Task:
The required result is an exact copy of the lines from the one containing "The image size is (1200, 539)." to the last line of the records, both ends included, without pictures.

Provided records:
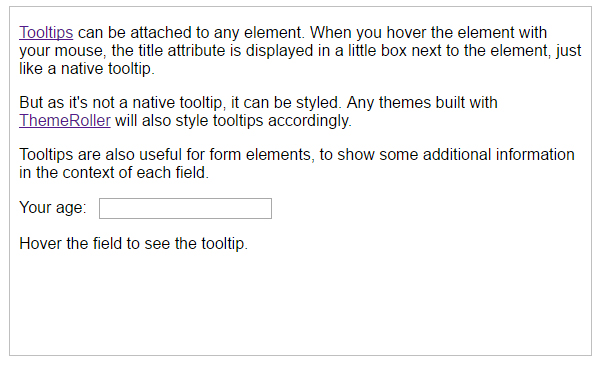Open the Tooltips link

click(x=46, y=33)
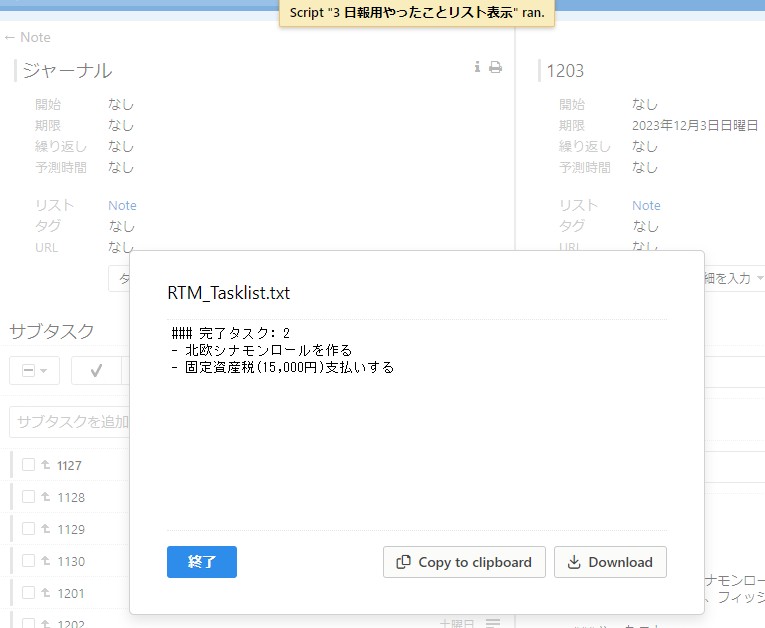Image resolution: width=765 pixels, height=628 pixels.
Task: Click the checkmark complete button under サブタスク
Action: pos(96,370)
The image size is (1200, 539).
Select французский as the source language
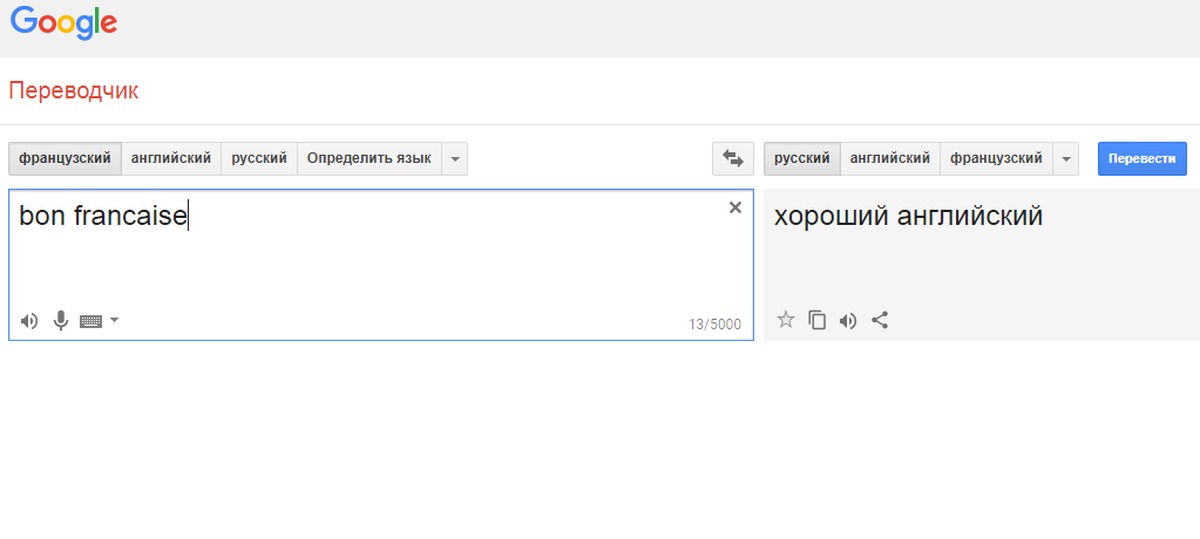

Response to this task:
The image size is (1200, 539).
Select французский as the source language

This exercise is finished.